(Data extracted from a collection)

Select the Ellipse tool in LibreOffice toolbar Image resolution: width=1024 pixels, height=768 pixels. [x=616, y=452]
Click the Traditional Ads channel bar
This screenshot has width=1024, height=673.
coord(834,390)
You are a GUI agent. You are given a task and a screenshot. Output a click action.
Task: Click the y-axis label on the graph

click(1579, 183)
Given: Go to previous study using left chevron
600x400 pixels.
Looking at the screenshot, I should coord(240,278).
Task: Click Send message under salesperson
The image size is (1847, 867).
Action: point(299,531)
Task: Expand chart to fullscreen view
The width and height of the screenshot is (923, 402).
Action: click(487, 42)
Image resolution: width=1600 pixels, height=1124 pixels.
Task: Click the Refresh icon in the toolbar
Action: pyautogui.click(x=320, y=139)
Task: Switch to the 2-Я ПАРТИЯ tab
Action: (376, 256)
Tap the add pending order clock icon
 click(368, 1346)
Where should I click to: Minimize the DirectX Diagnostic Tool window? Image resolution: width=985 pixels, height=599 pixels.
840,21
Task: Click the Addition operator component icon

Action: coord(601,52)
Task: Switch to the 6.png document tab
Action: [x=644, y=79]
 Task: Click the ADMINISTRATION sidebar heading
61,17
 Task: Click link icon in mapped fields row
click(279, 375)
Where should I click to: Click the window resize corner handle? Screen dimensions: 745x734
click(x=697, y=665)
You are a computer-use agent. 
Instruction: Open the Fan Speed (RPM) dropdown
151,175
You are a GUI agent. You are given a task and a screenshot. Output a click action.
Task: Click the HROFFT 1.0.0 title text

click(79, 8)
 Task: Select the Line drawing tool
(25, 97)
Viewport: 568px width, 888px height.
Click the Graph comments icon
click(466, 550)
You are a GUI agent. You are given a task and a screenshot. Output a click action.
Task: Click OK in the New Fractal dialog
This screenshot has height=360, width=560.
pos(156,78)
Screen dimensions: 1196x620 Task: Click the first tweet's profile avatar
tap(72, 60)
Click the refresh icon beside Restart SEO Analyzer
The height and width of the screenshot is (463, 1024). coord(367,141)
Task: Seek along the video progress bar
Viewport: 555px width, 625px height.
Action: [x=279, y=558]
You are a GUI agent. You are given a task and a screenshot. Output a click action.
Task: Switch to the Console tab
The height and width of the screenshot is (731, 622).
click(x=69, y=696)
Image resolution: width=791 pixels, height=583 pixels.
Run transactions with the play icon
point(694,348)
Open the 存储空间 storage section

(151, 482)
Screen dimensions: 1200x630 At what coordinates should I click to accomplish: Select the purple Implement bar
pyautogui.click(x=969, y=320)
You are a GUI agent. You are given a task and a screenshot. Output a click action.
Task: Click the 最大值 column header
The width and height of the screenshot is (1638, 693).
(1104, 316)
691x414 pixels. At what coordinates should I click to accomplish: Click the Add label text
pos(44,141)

## What the task requires
An exact copy of every entry above is the expected answer.

## Written reply
Select the Ellipse tool in LibreOffice toolbar Image resolution: width=1024 pixels, height=768 pixels. [x=616, y=452]
Click the Traditional Ads channel bar
This screenshot has width=1024, height=673.
coord(834,390)
You are a GUI agent. You are given a task and a screenshot. Output a click action.
Task: Click the y-axis label on the graph

click(1579, 183)
Given: Go to previous study using left chevron
600x400 pixels.
Looking at the screenshot, I should coord(240,278).
Task: Click Send message under salesperson
The image size is (1847, 867).
Action: point(299,531)
Task: Expand chart to fullscreen view
The width and height of the screenshot is (923, 402).
Action: click(487, 42)
Image resolution: width=1600 pixels, height=1124 pixels.
Task: Click the Refresh icon in the toolbar
Action: pyautogui.click(x=320, y=139)
Task: Switch to the 2-Я ПАРТИЯ tab
Action: (376, 256)
Tap the add pending order clock icon
 click(368, 1346)
Where should I click to: Minimize the DirectX Diagnostic Tool window? Image resolution: width=985 pixels, height=599 pixels.
840,21
Task: Click the Addition operator component icon

Action: coord(601,52)
Task: Switch to the 6.png document tab
Action: [x=644, y=79]
 Task: Click the ADMINISTRATION sidebar heading
61,17
 Task: Click link icon in mapped fields row
click(279, 375)
Where should I click to: Click the window resize corner handle? Screen dimensions: 745x734
click(x=697, y=665)
You are a computer-use agent. 
Instruction: Open the Fan Speed (RPM) dropdown
151,175
You are a GUI agent. You are given a task and a screenshot. Output a click action.
Task: Click the HROFFT 1.0.0 title text

click(79, 8)
 Task: Select the Line drawing tool
(25, 97)
Viewport: 568px width, 888px height.
Click the Graph comments icon
click(466, 550)
You are a GUI agent. You are given a task and a screenshot. Output a click action.
Task: Click OK in the New Fractal dialog
This screenshot has height=360, width=560.
pos(156,78)
Screen dimensions: 1196x620 Task: Click the first tweet's profile avatar
tap(72, 60)
Click the refresh icon beside Restart SEO Analyzer
The height and width of the screenshot is (463, 1024). coord(367,141)
Task: Seek along the video progress bar
Viewport: 555px width, 625px height.
Action: [x=279, y=558]
You are a GUI agent. You are given a task and a screenshot. Output a click action.
Task: Switch to the Console tab
The height and width of the screenshot is (731, 622).
click(x=69, y=696)
Image resolution: width=791 pixels, height=583 pixels.
Run transactions with the play icon
point(694,348)
Open the 存储空间 storage section

(151, 482)
Screen dimensions: 1200x630 At what coordinates should I click to accomplish: Select the purple Implement bar
pyautogui.click(x=969, y=320)
You are a GUI agent. You are given a task and a screenshot. Output a click action.
Task: Click the 最大值 column header
The width and height of the screenshot is (1638, 693).
(1104, 316)
691x414 pixels. At what coordinates should I click to accomplish: Click the Add label text
pos(44,141)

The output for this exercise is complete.